Ratings Agencies Sharpen Focus on States
As Stateline reported , Moody’s Investors Service warned last month that a downgrade in the federal credit rating could be especially problematic for five states – Maryland, New Mexico, South Carolina, Tennessee and Virginia – that rely heavily on the federal government, even if they have managed their own finances relatively well. Now that the federal government’s rating actually has been downgraded in the wake of the politically messy debt-reduction deal, Wall Street ratings agencies are closing in on a decision about whether those states also represent a riskier investment.
A team of Tennessee officials met with two of the ratings agencies, Moody’s and Fitch, in New York last week to discuss the state’s prospects of keeping its sterling AAA credit rating, The Tennessean reports. The agencies asked the state to come up with a plan for how it would respond to sweeping cuts in federal assistance, which are a possibility under the federal debt deal. Agencies are now assembling plans for both 15- and 30-percent cuts in federal money, the paper reports, noting that federal funds make up about 40 percent of the state’s .8 billion annual budget.

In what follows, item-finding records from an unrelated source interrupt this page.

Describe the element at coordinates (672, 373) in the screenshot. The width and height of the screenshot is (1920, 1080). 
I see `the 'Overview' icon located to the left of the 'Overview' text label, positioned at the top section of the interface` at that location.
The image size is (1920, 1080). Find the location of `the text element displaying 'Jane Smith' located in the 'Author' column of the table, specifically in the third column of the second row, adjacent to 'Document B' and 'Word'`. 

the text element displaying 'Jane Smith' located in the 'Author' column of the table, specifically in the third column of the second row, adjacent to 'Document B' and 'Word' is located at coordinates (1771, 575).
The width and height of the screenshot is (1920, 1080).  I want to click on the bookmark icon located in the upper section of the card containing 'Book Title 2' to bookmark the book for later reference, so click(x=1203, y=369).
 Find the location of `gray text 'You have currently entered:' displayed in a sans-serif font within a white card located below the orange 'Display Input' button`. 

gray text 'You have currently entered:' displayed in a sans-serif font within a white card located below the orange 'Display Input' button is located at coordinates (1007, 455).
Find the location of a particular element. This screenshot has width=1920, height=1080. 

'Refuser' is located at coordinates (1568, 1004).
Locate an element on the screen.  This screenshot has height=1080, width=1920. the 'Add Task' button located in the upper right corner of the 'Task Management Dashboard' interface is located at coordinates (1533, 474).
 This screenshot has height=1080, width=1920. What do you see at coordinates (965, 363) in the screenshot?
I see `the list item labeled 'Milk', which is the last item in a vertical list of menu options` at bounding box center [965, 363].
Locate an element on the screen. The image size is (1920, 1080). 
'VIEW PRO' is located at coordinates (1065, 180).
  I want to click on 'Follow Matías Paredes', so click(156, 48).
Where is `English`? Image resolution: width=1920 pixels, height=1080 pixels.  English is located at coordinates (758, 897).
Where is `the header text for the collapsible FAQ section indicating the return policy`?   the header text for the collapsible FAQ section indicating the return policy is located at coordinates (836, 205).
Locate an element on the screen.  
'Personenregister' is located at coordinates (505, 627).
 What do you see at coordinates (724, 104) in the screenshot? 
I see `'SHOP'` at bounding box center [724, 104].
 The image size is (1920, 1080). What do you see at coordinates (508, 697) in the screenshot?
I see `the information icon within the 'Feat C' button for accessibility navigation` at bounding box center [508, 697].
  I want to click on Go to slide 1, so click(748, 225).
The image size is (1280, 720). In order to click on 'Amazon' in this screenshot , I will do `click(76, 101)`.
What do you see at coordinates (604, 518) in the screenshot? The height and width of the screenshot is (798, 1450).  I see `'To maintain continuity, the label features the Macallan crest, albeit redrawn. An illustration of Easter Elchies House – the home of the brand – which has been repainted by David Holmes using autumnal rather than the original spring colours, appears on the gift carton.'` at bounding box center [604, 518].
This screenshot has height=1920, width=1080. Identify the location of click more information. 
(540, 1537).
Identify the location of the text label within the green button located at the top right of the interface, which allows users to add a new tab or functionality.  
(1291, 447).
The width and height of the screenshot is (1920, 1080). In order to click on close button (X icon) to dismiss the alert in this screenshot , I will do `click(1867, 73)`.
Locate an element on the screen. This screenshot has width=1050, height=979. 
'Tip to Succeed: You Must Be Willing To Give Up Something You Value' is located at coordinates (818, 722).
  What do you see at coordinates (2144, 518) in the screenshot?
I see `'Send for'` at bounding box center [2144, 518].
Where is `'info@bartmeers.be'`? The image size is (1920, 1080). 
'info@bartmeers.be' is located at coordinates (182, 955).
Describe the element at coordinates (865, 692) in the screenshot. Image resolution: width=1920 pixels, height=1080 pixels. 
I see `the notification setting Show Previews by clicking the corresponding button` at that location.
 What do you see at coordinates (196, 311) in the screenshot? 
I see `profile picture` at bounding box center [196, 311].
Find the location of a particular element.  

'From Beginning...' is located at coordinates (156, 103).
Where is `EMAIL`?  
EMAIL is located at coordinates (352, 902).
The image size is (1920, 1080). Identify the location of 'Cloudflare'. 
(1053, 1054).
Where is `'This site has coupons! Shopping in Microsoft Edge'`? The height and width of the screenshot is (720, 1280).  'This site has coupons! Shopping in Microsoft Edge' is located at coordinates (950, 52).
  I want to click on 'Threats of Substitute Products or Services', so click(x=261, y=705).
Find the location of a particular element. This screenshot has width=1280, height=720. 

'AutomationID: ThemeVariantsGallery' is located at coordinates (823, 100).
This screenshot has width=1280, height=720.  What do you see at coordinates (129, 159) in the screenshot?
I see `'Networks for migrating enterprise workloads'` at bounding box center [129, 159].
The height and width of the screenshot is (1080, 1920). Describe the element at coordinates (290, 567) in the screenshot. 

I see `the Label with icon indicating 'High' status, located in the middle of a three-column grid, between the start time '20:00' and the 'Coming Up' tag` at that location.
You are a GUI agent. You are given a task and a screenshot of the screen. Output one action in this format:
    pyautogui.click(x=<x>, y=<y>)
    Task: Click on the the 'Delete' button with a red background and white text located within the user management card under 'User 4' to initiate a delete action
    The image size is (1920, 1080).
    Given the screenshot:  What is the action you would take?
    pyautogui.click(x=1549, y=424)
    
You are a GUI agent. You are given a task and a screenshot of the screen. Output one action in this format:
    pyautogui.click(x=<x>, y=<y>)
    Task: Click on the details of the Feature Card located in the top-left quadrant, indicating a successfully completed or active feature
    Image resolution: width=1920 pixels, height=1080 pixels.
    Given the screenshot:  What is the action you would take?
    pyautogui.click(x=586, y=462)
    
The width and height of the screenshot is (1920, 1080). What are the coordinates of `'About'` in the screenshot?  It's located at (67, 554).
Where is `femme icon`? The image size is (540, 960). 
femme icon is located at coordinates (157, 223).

Mark Emkes, Tennessee’s finance director, said he and other officials stressed during their meeting with the ratings agencies that there is “political will” to balance the budget in Tennessee. That is an apparent reference to the political gridlock that has plagued Congress and which led another ratings agency, Standard & Poor’s, to downgrade the federal government for the first time ever. In Tennessee, Republicans control both legislative chambers and the governor’s office.
The Tennessean notes that Tennessee Governor Bill Haslam will lead another delegation of state officials to meet with all three major credit-ratings agencies in September, when a decision about a potential downgrade of state ratings may be imminent.